+++ SOURCE MATERIAL

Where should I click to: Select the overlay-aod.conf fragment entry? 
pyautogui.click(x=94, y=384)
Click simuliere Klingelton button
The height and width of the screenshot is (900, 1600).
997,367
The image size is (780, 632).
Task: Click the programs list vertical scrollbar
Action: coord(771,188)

++++++

EXERCISE AIM: Would you repeat each of the records above exactly?

EXERCISE RESULT:
Where should I click to: Select the overlay-aod.conf fragment entry? 
pyautogui.click(x=94, y=384)
Click simuliere Klingelton button
The height and width of the screenshot is (900, 1600).
997,367
The image size is (780, 632).
Task: Click the programs list vertical scrollbar
Action: coord(771,188)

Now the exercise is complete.